• **WHAT IS EXPECTED**
What is needed is each line of the data below that holds the string "section".

• **DATA LISTING**

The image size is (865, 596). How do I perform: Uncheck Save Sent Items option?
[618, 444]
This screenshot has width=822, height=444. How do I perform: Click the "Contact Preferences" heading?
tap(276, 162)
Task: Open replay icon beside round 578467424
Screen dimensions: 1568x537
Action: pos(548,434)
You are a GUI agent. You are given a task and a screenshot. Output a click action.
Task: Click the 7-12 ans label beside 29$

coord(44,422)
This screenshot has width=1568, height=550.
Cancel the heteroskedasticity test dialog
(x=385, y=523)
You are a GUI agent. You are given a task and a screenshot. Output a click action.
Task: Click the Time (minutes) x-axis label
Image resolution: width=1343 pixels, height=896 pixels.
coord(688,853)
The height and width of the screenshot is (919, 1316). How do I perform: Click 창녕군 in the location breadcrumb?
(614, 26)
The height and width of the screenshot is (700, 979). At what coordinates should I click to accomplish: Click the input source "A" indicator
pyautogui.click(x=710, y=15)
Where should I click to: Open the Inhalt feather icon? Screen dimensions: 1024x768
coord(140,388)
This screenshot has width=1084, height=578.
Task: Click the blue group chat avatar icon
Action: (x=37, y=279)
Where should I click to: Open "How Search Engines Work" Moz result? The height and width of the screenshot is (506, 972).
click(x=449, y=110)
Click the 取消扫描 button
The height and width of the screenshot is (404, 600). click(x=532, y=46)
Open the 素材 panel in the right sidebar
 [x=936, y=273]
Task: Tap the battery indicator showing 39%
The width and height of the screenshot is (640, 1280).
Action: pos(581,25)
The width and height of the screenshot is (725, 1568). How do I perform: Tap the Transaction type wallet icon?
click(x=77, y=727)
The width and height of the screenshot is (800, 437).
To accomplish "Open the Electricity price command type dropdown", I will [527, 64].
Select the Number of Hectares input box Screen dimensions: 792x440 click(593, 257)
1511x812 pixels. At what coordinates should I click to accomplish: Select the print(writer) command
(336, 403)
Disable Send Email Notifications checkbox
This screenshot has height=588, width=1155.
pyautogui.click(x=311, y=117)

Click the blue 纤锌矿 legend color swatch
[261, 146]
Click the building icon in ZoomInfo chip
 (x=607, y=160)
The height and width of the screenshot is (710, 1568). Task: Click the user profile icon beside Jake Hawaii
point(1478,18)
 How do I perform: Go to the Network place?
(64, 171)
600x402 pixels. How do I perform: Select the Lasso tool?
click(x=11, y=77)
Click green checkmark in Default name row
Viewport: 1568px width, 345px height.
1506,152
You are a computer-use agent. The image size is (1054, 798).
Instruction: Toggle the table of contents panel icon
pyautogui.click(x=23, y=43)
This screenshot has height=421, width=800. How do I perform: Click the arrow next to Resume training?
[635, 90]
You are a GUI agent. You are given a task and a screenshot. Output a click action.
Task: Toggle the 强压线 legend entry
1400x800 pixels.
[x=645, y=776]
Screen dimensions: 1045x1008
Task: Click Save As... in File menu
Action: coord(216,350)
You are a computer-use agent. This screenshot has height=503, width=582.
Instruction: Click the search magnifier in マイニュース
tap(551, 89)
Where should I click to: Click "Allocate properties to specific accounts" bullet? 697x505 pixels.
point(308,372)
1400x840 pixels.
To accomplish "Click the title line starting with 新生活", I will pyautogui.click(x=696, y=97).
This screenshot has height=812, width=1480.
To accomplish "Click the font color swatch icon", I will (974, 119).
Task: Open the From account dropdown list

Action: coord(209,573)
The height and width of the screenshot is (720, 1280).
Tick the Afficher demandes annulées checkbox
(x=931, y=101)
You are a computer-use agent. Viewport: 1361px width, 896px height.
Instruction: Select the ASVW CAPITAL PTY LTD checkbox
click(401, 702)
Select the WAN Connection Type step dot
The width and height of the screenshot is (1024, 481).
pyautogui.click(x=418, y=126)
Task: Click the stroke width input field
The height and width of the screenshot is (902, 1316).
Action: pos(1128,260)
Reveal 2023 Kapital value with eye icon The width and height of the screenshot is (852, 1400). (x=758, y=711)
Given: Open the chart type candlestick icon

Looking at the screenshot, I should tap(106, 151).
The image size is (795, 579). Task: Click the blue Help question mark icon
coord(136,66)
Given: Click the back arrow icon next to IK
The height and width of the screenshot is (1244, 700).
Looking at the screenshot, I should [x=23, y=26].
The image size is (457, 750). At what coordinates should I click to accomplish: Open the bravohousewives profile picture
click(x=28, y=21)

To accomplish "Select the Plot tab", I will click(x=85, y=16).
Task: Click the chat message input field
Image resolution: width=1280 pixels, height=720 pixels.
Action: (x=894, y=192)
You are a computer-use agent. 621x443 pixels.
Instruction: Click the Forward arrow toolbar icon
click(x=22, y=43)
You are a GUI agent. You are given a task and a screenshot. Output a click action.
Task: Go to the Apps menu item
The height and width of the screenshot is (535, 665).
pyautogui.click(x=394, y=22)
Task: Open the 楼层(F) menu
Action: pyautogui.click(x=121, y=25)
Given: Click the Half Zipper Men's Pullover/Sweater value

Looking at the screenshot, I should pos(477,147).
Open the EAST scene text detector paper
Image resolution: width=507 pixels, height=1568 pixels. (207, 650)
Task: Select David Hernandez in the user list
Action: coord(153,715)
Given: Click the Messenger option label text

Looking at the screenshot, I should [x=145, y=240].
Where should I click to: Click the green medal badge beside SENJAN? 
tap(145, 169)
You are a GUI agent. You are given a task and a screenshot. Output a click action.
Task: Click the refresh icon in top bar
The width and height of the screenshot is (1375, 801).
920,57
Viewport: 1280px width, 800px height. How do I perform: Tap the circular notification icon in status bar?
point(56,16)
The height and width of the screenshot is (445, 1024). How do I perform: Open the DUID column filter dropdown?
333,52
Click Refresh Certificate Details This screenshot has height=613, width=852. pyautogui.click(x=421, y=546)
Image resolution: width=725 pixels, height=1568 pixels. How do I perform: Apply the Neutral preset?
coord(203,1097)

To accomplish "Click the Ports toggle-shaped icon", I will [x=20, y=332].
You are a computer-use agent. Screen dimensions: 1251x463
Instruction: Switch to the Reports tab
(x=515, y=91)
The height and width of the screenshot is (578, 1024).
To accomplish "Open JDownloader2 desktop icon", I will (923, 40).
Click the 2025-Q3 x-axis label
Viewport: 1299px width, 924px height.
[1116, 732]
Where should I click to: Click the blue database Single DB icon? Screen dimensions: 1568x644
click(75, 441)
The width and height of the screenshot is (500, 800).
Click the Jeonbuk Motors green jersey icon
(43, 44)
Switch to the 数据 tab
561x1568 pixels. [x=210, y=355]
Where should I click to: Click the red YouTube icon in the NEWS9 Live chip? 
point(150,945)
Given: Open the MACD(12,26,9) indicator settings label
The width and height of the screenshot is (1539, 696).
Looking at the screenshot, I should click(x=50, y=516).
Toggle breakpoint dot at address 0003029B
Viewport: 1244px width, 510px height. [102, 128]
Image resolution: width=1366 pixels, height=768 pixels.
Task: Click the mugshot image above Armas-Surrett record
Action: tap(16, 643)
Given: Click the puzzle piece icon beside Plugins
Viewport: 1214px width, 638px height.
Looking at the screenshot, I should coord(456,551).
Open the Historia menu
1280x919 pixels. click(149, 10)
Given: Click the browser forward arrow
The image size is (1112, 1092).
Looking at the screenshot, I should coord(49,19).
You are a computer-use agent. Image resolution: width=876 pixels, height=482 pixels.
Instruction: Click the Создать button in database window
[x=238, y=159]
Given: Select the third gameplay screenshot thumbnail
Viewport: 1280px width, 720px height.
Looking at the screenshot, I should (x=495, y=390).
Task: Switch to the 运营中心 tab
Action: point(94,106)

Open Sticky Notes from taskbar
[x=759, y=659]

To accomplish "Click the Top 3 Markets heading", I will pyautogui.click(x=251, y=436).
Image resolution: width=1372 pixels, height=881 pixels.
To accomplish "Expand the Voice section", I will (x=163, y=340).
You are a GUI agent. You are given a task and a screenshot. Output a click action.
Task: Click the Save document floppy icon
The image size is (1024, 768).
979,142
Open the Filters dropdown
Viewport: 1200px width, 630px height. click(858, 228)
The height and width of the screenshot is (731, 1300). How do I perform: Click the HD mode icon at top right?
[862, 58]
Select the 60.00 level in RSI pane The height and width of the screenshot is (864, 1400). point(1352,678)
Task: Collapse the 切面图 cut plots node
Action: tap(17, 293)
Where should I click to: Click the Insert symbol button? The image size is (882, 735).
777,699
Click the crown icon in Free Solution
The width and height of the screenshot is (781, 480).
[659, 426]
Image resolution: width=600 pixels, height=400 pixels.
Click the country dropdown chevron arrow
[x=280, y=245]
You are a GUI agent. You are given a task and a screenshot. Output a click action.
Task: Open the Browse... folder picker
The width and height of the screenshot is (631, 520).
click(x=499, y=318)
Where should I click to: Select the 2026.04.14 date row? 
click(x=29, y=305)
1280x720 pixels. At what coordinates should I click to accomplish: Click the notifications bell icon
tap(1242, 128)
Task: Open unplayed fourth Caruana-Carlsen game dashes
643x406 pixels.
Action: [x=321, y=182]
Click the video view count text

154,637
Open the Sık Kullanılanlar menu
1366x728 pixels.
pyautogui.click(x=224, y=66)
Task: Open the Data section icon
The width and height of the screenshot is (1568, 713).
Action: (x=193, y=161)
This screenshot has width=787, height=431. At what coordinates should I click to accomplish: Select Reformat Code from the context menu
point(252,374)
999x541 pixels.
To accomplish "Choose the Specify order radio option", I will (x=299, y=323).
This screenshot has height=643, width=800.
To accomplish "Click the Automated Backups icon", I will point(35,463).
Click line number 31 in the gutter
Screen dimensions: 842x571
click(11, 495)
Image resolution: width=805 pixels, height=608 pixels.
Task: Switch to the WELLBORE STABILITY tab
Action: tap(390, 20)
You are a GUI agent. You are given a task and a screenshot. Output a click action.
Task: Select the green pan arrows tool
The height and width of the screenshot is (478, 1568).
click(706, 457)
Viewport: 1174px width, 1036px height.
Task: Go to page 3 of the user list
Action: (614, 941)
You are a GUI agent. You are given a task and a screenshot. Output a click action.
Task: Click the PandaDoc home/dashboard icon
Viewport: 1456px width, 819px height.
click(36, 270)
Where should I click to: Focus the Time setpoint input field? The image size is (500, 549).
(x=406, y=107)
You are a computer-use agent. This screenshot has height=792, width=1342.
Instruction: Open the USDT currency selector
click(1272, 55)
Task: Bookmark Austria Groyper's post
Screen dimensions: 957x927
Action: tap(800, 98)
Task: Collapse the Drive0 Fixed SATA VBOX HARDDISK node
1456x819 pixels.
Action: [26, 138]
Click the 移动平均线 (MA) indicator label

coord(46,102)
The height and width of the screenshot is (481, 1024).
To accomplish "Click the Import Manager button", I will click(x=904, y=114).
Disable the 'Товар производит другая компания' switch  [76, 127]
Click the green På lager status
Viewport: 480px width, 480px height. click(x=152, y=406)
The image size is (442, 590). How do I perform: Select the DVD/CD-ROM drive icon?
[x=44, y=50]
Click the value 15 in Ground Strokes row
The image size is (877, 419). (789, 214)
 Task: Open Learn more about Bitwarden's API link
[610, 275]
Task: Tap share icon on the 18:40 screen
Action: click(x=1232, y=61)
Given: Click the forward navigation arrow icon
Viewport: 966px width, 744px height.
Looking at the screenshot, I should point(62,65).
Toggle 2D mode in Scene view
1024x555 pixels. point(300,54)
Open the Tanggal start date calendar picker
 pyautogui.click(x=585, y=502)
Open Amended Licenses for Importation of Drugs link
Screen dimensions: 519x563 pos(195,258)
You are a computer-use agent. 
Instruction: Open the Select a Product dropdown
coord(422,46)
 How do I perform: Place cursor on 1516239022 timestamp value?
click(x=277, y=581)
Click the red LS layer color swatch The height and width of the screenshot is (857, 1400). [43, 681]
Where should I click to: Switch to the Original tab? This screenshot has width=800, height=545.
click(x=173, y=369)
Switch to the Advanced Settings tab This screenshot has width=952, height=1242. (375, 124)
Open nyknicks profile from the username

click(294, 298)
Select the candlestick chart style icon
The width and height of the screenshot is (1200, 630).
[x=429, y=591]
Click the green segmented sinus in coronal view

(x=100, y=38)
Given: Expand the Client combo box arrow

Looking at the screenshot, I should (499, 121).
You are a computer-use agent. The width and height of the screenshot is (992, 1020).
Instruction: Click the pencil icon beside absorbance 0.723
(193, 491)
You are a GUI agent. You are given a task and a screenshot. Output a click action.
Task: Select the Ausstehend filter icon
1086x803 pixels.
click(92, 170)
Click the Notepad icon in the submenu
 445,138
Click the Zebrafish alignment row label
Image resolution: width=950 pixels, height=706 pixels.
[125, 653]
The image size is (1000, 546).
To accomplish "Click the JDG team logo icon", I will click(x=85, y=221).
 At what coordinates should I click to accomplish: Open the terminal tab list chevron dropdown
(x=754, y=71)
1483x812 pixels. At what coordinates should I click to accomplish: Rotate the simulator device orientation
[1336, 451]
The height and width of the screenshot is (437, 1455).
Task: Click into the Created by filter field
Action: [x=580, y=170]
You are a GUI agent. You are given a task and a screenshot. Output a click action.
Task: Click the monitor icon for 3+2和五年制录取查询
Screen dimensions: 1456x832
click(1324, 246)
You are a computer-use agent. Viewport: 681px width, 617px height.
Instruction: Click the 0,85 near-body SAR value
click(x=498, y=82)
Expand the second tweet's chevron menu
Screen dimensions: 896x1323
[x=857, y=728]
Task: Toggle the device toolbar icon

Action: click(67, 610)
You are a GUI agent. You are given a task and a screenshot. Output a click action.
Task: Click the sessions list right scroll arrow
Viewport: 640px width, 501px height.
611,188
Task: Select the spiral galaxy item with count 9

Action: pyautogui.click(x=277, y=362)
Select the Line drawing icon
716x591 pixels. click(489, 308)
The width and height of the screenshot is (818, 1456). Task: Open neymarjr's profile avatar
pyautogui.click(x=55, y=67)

• **RESPONSE FOR THIS EXERCISE**
To accomplish "Expand the Voice section", I will (x=163, y=340).
Task: Open the Data section icon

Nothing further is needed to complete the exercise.